Instructions for the task:
When you reach the line that contains "Apply bold formatting in editor" in the data below, start reproducing lines exactly, and stop after the line that contains "Given: Focus the".

Dataset START

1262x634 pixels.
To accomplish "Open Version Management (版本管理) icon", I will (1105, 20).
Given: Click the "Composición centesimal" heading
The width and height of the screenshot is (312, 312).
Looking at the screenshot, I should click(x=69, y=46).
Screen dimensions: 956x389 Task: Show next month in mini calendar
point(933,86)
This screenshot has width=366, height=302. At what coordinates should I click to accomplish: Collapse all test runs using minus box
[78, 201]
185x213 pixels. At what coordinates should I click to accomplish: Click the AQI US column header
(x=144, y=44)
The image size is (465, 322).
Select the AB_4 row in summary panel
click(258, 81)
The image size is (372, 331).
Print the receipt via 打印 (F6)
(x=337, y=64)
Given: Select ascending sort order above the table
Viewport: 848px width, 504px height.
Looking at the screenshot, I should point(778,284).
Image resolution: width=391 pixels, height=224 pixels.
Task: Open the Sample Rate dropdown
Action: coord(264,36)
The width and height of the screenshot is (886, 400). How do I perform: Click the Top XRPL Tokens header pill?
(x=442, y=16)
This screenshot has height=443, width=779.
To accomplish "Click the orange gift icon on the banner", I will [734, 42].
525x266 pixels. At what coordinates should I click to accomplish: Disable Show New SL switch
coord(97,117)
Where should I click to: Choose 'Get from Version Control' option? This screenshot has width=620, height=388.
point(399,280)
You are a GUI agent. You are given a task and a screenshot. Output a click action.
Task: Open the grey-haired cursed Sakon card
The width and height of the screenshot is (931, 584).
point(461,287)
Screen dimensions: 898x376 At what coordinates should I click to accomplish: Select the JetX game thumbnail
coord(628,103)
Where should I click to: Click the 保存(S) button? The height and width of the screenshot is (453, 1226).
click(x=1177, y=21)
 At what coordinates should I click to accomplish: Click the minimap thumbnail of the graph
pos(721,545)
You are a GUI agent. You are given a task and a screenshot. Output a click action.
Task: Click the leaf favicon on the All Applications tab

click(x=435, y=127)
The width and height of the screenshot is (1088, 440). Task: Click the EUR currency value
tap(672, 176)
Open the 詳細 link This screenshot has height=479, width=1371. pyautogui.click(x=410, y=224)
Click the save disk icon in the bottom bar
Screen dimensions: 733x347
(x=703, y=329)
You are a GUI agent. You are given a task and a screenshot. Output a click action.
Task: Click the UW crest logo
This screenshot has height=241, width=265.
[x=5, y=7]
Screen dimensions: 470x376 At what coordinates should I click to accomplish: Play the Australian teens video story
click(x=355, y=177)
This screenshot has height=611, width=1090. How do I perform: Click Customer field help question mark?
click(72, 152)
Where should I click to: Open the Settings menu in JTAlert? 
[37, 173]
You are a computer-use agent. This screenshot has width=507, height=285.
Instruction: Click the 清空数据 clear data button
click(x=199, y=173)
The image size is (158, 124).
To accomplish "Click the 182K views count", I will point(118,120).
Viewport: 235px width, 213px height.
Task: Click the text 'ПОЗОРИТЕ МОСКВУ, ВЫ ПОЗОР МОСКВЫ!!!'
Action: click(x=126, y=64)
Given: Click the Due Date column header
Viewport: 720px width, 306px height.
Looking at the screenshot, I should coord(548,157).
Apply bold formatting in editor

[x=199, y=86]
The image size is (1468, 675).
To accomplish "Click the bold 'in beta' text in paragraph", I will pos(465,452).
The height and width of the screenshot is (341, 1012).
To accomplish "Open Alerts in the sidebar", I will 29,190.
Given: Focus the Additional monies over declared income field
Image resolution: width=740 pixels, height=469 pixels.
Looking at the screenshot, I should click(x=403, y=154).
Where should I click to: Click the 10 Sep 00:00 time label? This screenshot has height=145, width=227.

Dataset END

Task answer:
Apply bold formatting in editor

[x=199, y=86]
The image size is (1468, 675).
To accomplish "Click the bold 'in beta' text in paragraph", I will pos(465,452).
The height and width of the screenshot is (341, 1012).
To accomplish "Open Alerts in the sidebar", I will 29,190.
Given: Focus the Additional monies over declared income field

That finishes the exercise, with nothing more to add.